I never thought it as something bad just took it like any other disease because my mum had it before she died with aids my sister too.Infact i use to respect anyone i had it and use to feel compassion especially when was in the orphanage and like 75% of the kids there had it.So until i get it and my brother too until he ignored the meds and died with aids.Hiv is how you take it accept it stay long ignore it and die soon.That is how it is all in all am so grateful that i can get the free meds and stay alive....HIV & ASIA

edited, originally posted over 2 years ago
A myHIVteam Member said:

When AIDS came into the scene in the early 80s, I was 9 years old. I do not remember much of anything back then though as I grew up, I remember my dad telling AIDS jokes, some of which I still remember to this day.
I lived in the middle of nowhere, not much different today. Back when I was a kid, AIDS only happened in the big metropolitan areas, so we lived in a "safe" area. I remember when going to the big city us kids being reminded to not touch other guys for the fear of maybe the virus passing on. If we needed to use the bathroom, we had to wait to go for the hour and a half drive home, because we might get AIDS from the toilet seat. As I got a little older and women and children were getting AIDS, we didn't go to the big city at all unless it was an absolute nescessity. As I became a teenager and learned how AIDS was transfered, there was no reason to be so cautious, and my brother and I taught our parents what was true and what wasn't.
In my 20s and early 30s, I would never had concidered dating a poz person for the fear of getting it sexually. If someone expressed interest in me, I just ignored them, or stopped communicating cold turkey not educating myself any farther. I just didn't want to be around that. Then at the age of 36, I got the diagnosis after trying to be so careful.

posted over 2 years ago
A myHIVteam Member said:

You want me to be honest right? I thought we were all dirty and tainted now I have the disease and that could not be further from the truth

posted 11 months ago
A myHIVteam Member said:

I was in a dream like daze when some of my friends were diagnosed in the early 80's. I just thought this was not happening, but it was. The reality of it all. Then I made the decision to get tested myself with my closest friend. We went together to support each other. 70% of my friends, who were gay or identified as gay, died from this disease. The rest of us scattered with the wind. I haven't found any of them here since I joined. We all thought we were going to die. I was in denial for a long time.

posted 11 months ago
A myHIVteam Member said:

I really had no opinion on HIV. I live in a small southwestern Oklahoma farm town.
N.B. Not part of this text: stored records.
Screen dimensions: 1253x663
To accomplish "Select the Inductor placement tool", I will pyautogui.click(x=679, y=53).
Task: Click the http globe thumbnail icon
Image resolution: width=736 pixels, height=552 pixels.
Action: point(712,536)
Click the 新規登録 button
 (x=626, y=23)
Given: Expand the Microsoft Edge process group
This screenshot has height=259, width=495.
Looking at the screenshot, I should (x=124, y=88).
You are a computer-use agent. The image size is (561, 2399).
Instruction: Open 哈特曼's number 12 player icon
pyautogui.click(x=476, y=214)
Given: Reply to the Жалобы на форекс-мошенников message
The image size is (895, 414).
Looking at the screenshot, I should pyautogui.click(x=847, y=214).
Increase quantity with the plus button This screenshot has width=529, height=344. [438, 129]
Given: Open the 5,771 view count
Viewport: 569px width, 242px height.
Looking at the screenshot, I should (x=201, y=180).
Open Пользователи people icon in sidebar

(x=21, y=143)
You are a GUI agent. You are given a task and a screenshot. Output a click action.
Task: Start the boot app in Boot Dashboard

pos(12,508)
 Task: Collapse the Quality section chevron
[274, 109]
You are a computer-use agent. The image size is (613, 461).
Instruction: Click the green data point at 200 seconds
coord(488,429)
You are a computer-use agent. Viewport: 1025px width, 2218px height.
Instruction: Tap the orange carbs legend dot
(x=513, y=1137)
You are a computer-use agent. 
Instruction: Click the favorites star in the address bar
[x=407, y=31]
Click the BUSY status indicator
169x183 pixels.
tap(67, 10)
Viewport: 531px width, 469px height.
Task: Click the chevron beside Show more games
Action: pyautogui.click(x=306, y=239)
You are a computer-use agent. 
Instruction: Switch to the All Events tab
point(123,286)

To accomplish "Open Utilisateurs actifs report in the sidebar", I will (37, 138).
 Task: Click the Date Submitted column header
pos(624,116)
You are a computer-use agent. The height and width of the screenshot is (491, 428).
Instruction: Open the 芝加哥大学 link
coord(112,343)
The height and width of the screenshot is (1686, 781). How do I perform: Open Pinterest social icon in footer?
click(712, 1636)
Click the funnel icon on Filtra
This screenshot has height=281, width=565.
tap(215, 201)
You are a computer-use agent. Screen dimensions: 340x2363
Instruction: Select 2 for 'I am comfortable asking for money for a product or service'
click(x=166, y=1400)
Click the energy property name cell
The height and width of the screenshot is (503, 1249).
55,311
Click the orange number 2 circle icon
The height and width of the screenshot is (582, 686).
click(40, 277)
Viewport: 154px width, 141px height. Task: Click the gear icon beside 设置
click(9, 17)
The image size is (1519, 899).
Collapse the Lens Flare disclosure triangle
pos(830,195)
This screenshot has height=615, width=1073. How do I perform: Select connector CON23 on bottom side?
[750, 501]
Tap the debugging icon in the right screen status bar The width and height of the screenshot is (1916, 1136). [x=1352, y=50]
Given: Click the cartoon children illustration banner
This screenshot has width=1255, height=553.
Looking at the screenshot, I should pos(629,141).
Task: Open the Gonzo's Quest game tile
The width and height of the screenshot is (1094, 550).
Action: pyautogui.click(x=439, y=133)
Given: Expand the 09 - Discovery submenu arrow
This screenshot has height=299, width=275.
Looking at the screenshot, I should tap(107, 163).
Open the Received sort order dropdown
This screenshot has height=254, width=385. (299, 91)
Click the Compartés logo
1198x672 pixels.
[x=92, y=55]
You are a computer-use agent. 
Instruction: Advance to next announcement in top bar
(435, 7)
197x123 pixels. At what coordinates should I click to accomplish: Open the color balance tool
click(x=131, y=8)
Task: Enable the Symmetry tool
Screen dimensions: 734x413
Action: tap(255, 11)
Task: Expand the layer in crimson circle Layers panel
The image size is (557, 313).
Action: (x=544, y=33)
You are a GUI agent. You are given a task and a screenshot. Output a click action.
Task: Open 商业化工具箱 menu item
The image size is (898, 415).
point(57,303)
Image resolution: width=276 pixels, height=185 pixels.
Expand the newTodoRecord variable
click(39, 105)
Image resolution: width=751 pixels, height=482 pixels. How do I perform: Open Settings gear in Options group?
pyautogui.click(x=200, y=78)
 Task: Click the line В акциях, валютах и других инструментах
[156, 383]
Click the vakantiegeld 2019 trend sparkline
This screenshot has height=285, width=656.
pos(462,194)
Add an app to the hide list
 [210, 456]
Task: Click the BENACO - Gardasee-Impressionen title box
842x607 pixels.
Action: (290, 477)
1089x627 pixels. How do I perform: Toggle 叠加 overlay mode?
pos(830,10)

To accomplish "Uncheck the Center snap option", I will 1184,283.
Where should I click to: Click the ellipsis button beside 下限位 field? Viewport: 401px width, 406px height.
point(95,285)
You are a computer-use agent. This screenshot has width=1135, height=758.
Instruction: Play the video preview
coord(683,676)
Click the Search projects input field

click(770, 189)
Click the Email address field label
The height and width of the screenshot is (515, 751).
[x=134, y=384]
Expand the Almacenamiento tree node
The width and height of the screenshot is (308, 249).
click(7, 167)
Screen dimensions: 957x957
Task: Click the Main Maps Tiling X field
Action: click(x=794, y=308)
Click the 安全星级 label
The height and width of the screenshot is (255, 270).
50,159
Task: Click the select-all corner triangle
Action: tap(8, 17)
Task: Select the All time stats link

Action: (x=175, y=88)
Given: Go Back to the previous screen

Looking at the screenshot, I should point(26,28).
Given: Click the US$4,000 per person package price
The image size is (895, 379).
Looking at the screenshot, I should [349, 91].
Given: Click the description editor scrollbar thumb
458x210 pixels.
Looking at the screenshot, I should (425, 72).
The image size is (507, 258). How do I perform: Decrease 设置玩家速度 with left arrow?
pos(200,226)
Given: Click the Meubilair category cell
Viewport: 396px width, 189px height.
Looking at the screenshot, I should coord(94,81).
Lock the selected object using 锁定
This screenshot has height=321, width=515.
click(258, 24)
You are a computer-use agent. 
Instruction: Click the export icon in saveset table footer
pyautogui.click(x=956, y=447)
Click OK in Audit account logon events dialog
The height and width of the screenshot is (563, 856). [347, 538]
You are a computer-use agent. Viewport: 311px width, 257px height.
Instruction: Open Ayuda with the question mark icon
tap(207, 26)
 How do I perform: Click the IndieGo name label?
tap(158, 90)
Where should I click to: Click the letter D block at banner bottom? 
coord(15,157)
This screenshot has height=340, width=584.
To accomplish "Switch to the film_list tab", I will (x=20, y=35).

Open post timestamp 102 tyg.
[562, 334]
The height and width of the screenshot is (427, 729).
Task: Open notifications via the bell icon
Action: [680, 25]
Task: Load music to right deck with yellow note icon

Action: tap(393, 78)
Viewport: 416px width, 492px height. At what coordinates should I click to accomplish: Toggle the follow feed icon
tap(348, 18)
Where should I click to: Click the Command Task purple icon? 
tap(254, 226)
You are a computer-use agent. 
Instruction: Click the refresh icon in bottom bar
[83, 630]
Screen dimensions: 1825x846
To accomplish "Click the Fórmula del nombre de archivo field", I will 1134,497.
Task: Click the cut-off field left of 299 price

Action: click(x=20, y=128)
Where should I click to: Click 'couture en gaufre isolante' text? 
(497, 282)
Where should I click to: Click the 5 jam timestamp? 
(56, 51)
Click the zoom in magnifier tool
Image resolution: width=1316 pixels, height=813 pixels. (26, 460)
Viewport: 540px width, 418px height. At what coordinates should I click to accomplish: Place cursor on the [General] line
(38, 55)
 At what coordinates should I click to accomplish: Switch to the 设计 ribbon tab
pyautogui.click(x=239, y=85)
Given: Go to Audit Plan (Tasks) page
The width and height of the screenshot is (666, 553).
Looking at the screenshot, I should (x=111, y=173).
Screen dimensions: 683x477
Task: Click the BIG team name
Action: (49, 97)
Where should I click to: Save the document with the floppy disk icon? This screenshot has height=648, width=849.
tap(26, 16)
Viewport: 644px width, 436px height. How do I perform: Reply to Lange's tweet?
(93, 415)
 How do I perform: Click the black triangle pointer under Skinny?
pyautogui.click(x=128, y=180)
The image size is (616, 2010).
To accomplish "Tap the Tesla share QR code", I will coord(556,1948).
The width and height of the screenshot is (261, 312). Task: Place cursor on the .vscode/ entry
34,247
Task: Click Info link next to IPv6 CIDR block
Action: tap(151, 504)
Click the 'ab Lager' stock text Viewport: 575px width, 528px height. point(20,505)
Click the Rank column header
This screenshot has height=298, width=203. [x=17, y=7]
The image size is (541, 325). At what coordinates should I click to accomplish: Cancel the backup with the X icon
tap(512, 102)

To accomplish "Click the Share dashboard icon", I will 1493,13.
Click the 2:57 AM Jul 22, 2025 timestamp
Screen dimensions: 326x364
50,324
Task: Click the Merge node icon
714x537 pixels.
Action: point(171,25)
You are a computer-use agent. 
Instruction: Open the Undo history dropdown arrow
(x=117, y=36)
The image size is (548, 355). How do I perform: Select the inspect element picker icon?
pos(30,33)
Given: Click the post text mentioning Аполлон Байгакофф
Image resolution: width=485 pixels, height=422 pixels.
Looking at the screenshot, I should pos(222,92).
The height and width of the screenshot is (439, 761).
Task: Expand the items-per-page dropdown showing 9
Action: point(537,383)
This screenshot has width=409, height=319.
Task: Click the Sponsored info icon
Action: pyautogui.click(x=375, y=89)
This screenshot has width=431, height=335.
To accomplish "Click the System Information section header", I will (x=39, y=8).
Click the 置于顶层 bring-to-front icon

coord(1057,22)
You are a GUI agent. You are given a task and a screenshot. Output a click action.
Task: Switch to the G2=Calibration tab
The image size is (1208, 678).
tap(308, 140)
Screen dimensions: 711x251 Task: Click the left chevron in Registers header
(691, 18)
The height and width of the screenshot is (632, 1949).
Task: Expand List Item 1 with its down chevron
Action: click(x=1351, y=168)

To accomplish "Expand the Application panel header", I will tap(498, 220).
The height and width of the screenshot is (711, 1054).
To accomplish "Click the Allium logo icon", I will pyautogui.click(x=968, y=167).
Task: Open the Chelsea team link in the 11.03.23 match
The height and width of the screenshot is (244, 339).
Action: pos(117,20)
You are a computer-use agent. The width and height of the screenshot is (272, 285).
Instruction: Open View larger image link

HIV was a problem in the city not the small rural farm towns i grew up around. I felt free to play and do things that had risk but there was no scare. Then i meet someone with HIV. He was a ex of mine when i was 18. He was way out in left field. I felt guilty im a recovery addict and alcoholic. I started shooting dope when i was 17. I shot him up his first time when we were 18. When he came back into me life years later. I felt guilty i felt it was my fault he was the way he was. I didn't do the things i needed to do. I wanted to fix him i wanted to do drugs and most of all i felt guilt. 3 months later i found out i had HIV. So i just thought well now im going to die. I jumped off the deepend and really jumped back off into the meth seen. I wanted to die and i wanted to speed it up and make it happen faster. All i knew was what he had told me. And just about everything he told me was a lie. I got in some trouble and went to rehab. And it saved my life. The nurse at the rehab and my doctor educated me. Told me i was not going to die. I learned little by little. And soon i didn't want to die. I moved back to that small little southwest farm town. Meet my husband. We were together for 12 years married for almost 2 years. He had heath problems he was HIV negative. But he passed away January 24th 2019. But here i am and im still very much alive. I have a host of other health issues since finding out i had HIV. But i have people that love me. They keep me going. And my angel my husband keeps me fighting. I will not give up.